_To do_
Reproduce every line of text in the records below word for word, leaving out the pictures.

_Rows_

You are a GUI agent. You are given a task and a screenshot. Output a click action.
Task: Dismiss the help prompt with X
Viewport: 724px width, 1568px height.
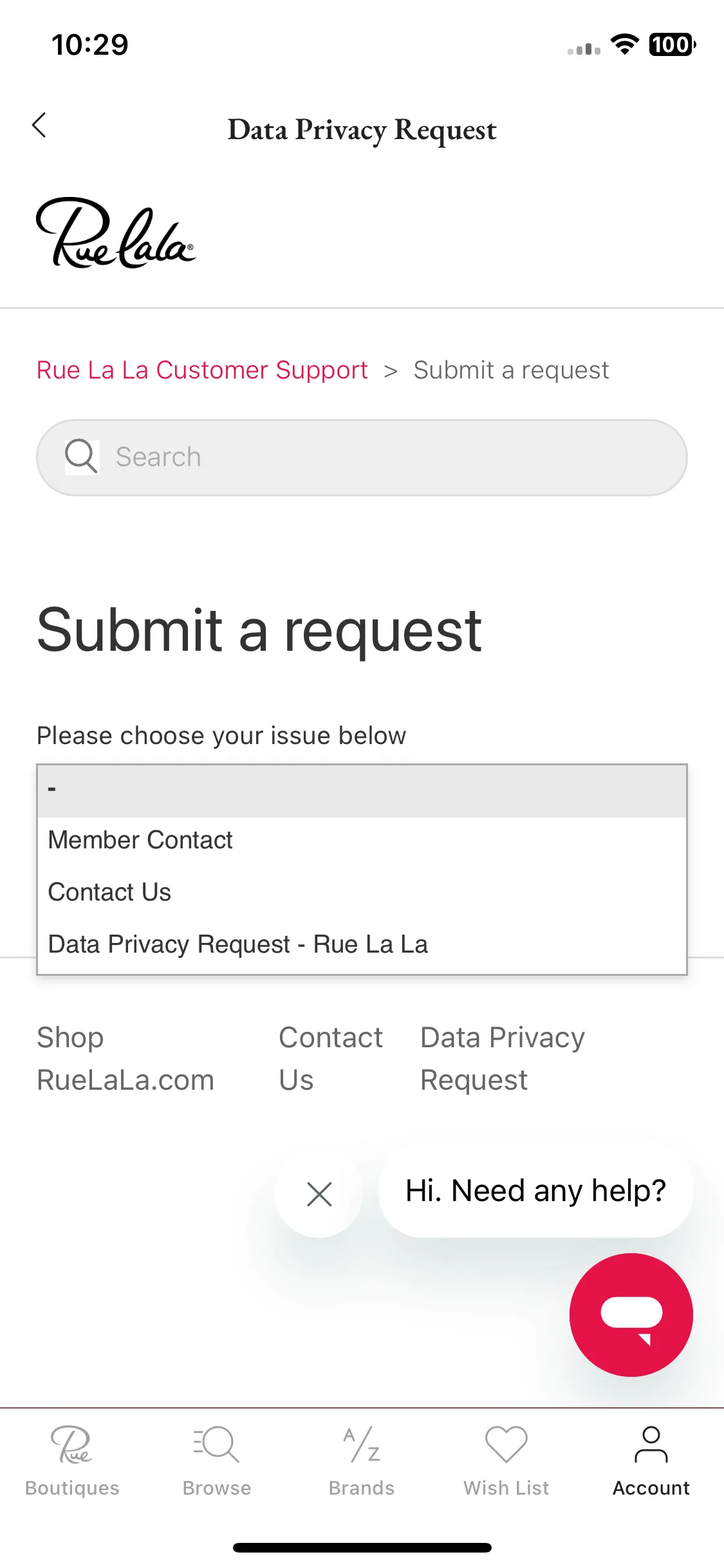pos(319,1194)
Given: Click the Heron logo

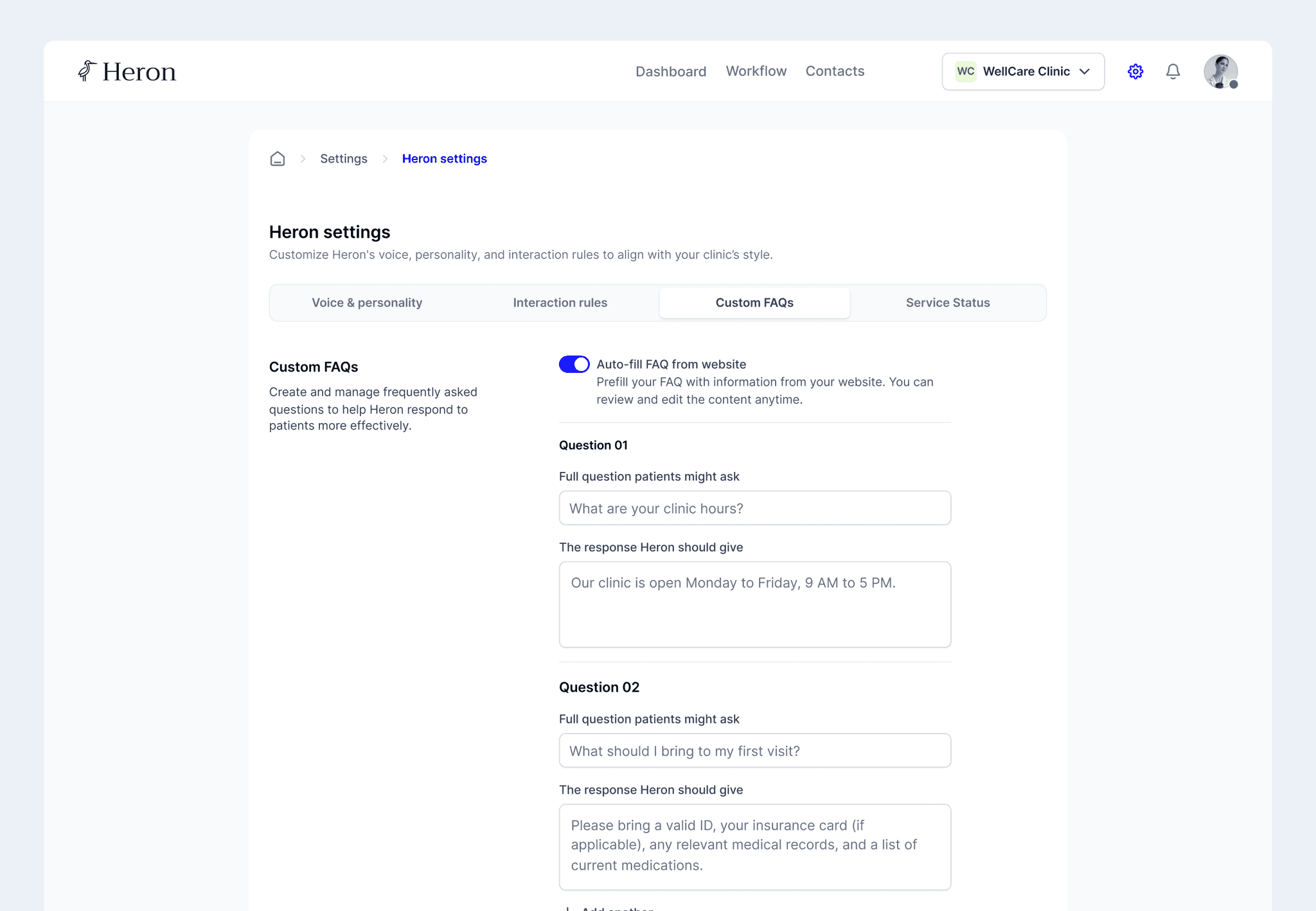Looking at the screenshot, I should click(127, 71).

_Task result_
You are a GUI agent. You are given a task and a screenshot. Output a click action.
Task: Dismiss the help prompt with X
Viewport: 724px width, 1568px height.
pos(319,1194)
Given: Click the Heron logo

Looking at the screenshot, I should click(127, 71).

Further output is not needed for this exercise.